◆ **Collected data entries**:

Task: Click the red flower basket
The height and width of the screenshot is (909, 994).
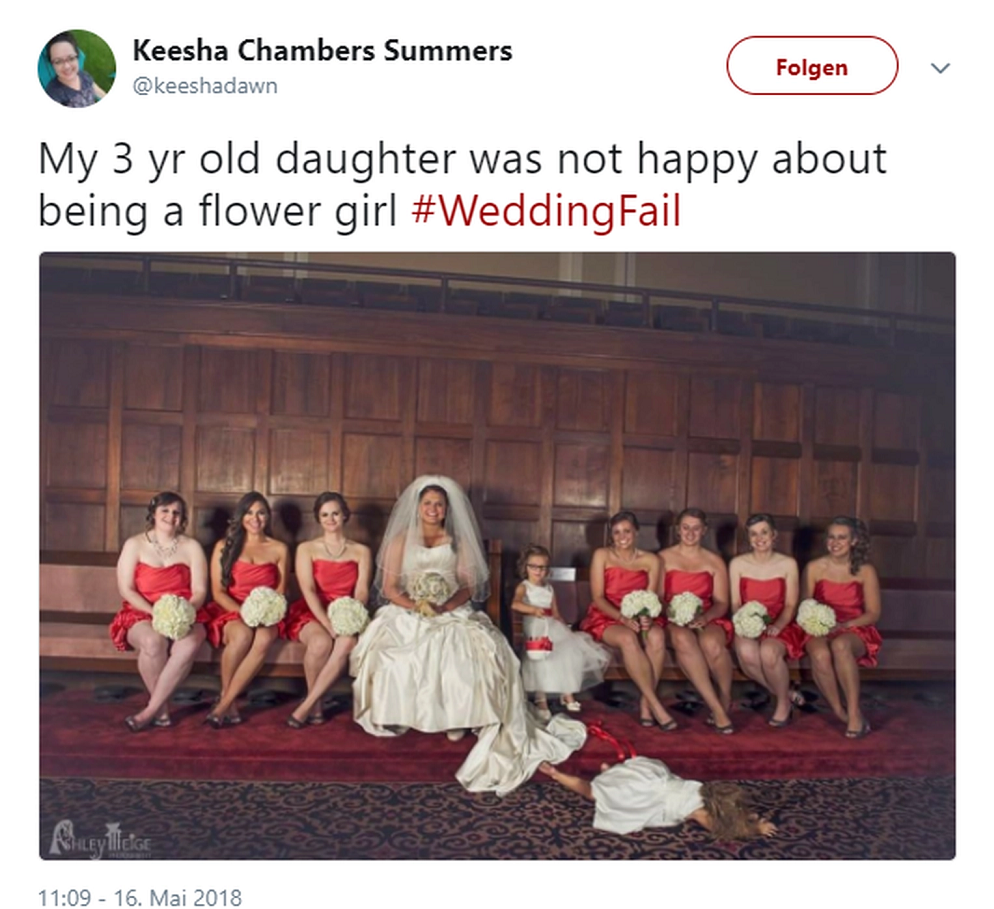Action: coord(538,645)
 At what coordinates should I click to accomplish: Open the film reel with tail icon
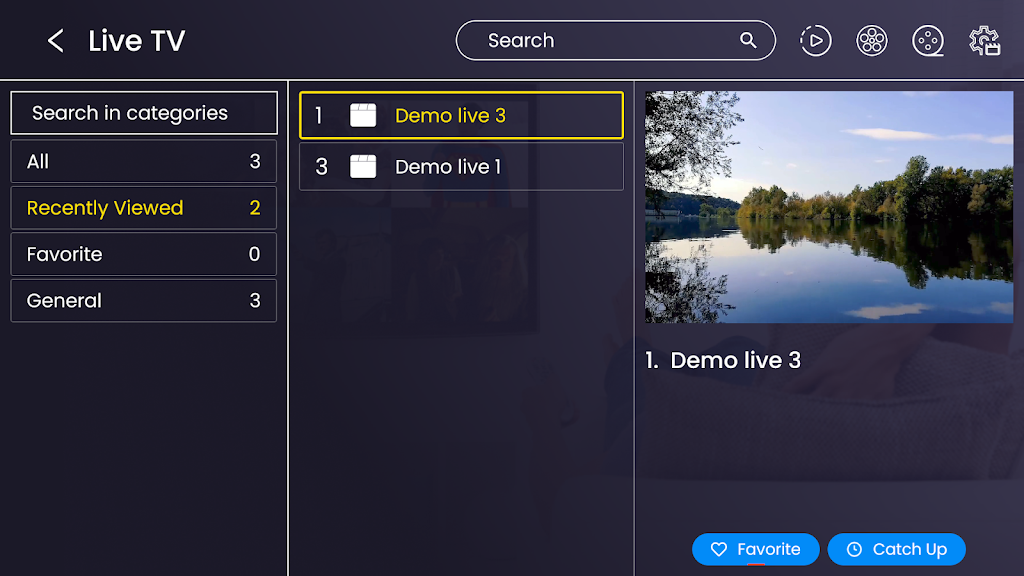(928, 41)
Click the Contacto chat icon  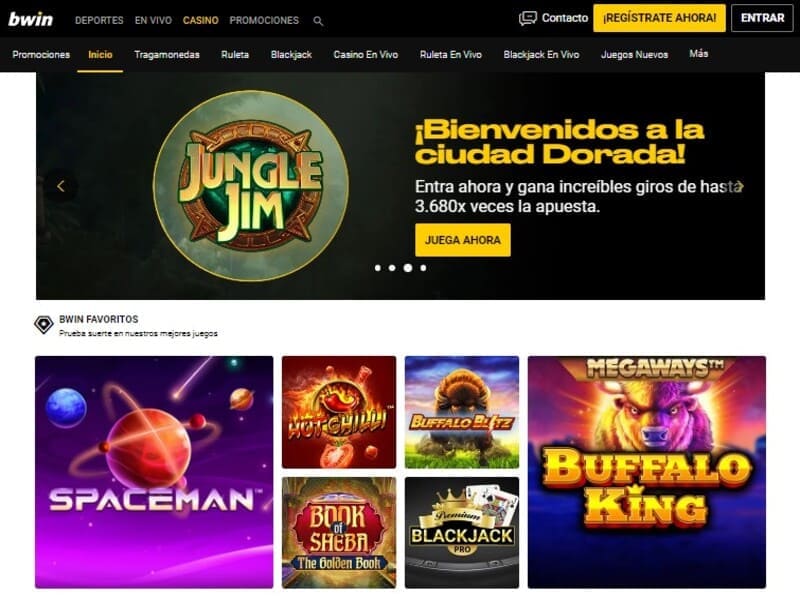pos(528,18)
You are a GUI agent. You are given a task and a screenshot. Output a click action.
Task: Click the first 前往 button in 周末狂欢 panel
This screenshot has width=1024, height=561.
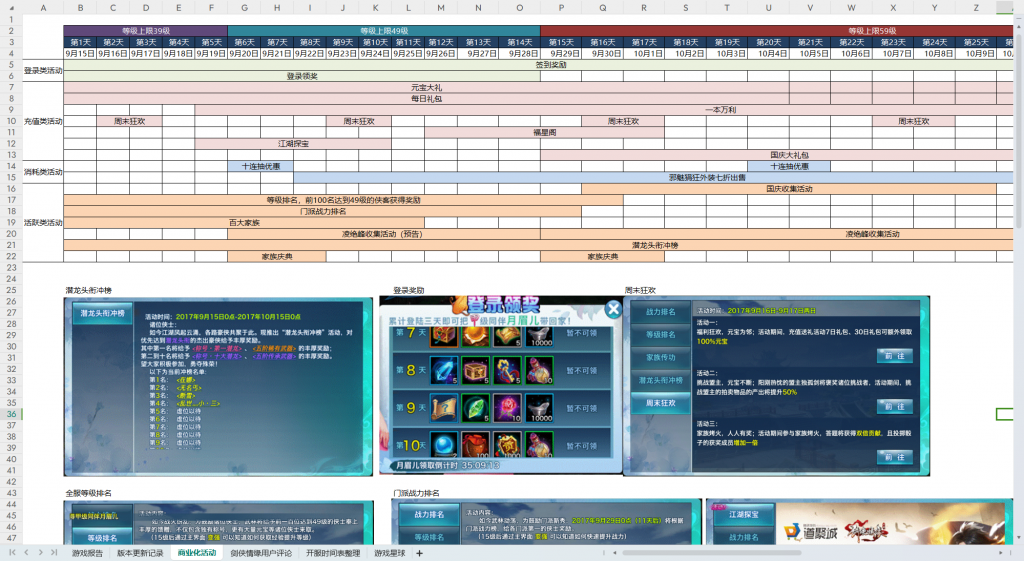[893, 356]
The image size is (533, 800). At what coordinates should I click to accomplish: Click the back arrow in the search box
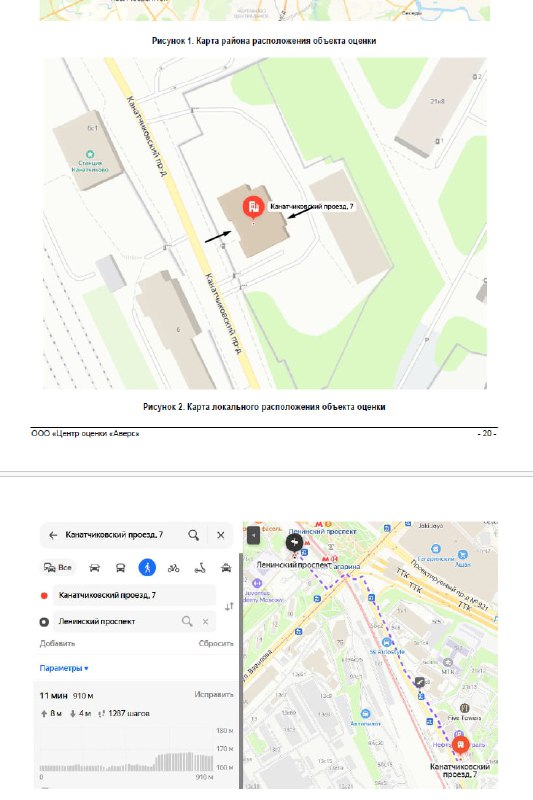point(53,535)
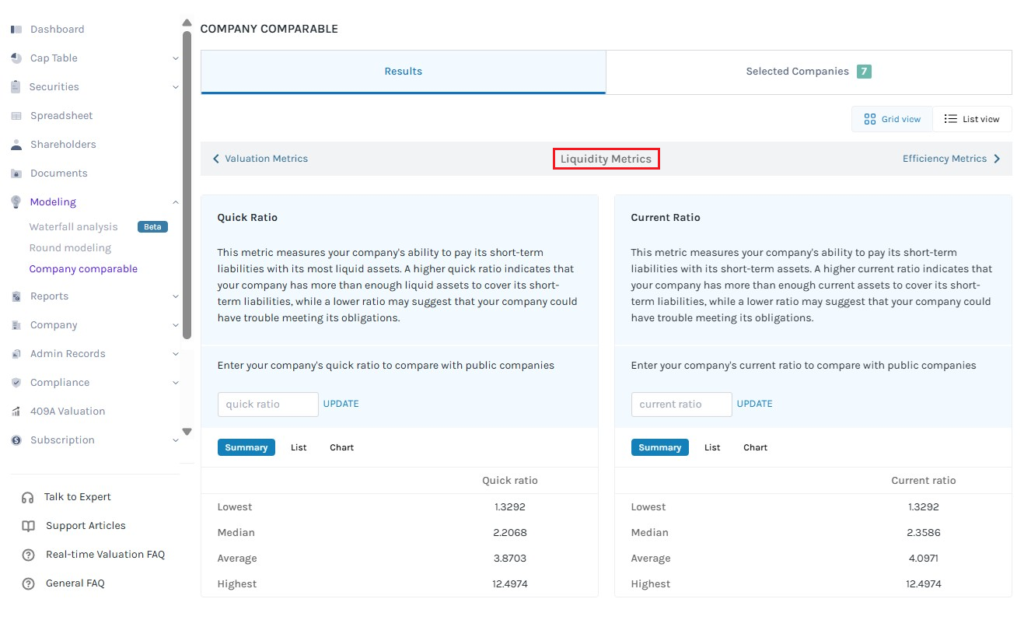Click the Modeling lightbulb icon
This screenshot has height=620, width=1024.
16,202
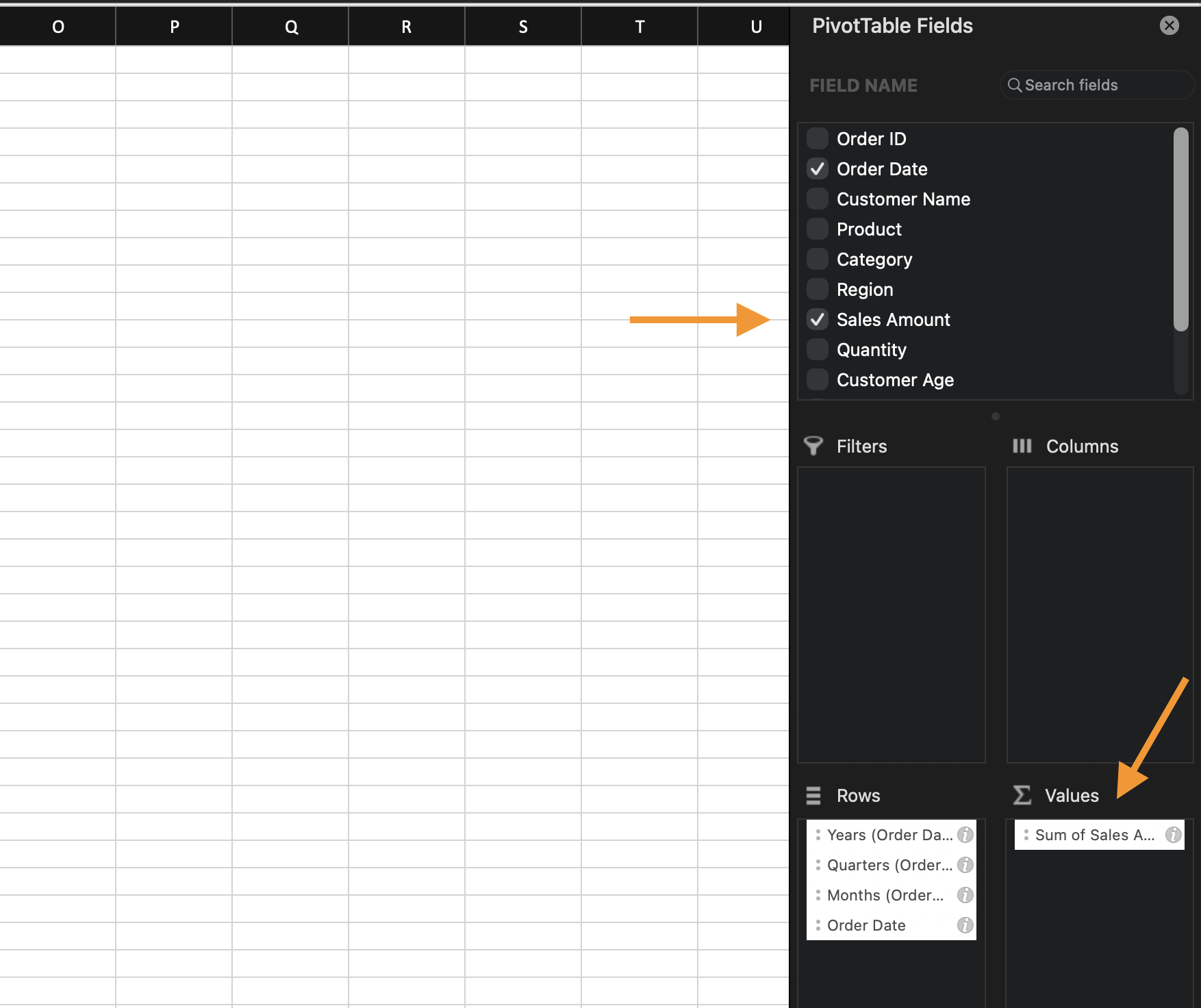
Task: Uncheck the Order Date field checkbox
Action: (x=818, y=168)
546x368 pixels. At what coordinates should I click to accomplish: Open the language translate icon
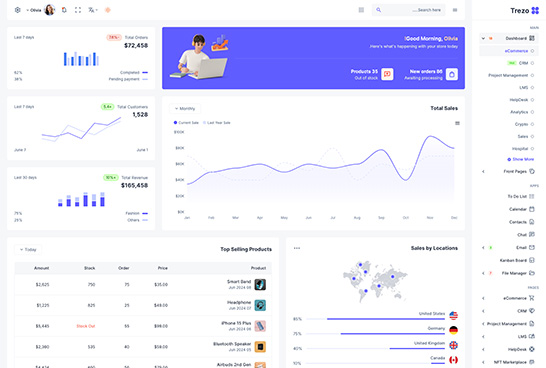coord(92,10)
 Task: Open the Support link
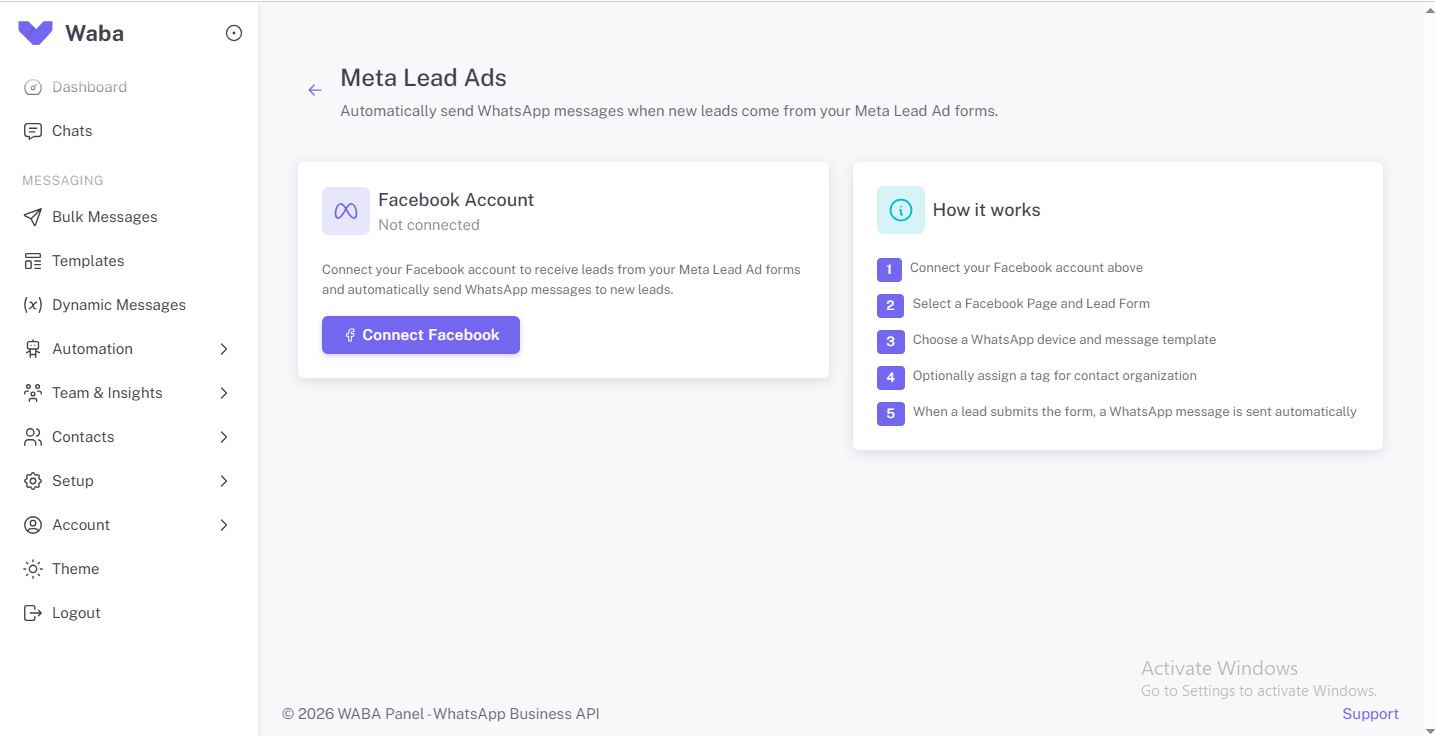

◆ **WHAT YOU NEED TO DO**: Your response should consist solely of the lines from the line with "This screenshot has width=1024, height=561." through the last line of the entries above, printed exactly and without pictures.

◆ **COMPLETED TASK**:
This screenshot has width=1024, height=561.
[893, 356]
The image size is (533, 800). At what coordinates should I click to accomplish: Click the back arrow in the search box
point(53,535)
Click the Modeling lightbulb icon
This screenshot has height=620, width=1024.
16,202
Task: Uncheck the Order Date field checkbox
Action: (x=818, y=168)
546x368 pixels. At what coordinates should I click to accomplish: Open the language translate icon
coord(92,10)
 Task: Open the Support link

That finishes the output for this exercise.